John Trotter offered advice to not only the Ophthalmic establishment but to other areas of medicine in the West of Scotland, notably in the early days of x-rays. In 1895, on hearing of Wilhelm Roentgen’s discovery of x-rays so interested did he become in the subject that he constructed his own equipment in the basement of his shop. The first patients to be x-rayed were sent to his basement from the Glasgow Western and Victoria Infirmary, taken there by horse-drawn ambulance.
Trotter also worked with Walter Jamieson in 1898 on the Jamieson-Trotter torpedo, a wireless controlled torpedo, although it is unclear if it was ever fired in anger. Then in 1905 with Hugh Wright Thomson he helped develop the Skiascope, an instrument to aid with eye examinations. It seemed Mr Trotter devoted his life to improving others through his medical work, whilst simultaneously developing weapons of potential mass destruction.
It would be fair to say that John Trotter was a polymath, as he invented or developed a variety of other instruments from air flow speed meters to barometers and barographs.
He was an Ordinary Member of the Philosophical Society of Glasgow (now the Royal Philosophical Society of Glasgow) who’s mandate is “to aid the study, diffusion, and advancement of the arts and sciences with their applications, and the better understanding of public affairs”.

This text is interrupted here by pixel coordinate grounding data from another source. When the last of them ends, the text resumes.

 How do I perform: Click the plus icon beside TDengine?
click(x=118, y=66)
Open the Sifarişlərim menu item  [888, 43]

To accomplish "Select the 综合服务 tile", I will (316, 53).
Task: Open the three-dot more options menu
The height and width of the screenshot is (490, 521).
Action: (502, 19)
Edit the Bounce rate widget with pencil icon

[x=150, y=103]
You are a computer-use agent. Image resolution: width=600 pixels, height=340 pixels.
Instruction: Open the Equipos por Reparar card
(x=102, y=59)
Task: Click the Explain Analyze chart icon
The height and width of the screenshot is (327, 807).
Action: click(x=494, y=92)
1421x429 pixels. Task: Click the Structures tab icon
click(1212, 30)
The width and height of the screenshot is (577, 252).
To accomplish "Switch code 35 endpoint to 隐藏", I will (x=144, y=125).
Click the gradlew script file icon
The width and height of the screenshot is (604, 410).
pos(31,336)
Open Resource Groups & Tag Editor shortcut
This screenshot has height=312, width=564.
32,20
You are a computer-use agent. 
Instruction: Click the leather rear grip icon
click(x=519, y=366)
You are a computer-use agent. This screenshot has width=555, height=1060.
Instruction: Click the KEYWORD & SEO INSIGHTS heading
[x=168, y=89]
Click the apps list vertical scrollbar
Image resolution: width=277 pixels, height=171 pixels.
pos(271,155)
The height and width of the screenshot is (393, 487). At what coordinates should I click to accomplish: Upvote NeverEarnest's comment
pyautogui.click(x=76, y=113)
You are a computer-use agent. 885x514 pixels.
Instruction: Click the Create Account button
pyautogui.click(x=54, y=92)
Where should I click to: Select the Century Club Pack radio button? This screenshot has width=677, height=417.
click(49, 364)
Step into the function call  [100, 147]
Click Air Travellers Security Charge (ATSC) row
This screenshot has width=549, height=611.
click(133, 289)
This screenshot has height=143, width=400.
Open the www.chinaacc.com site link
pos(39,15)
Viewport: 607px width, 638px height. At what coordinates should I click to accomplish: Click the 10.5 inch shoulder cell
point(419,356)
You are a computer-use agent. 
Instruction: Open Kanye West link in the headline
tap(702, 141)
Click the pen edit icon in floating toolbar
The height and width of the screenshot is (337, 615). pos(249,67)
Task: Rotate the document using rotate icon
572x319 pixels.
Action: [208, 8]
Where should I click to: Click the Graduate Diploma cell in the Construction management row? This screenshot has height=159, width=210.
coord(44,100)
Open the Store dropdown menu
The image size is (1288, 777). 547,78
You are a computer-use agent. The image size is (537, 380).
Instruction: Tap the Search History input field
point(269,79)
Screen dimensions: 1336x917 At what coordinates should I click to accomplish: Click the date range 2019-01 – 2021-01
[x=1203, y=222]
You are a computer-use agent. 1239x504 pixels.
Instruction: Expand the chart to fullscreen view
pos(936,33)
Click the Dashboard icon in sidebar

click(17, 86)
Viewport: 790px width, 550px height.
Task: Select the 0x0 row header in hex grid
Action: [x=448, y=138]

A secretary of the Natural History Society of Glasgow, Trotter gave numerous presentations using his own lantern equipment as well as advancements in lantern technology. It is in reference to lanterns and slides that John Trotter is best known in photographic circles. And despite his occupation being described as an Optician in the census of Scotland in 1891, and again in 1901 in the census of England and Wales, he founded his own company in 1890 manufacturing lanterns and slides which continued until his death in 1940.
(Incidentally he described himself as a Philosophical Instrument Maker in the census of Scotland in 1881 when he was only 19 years old)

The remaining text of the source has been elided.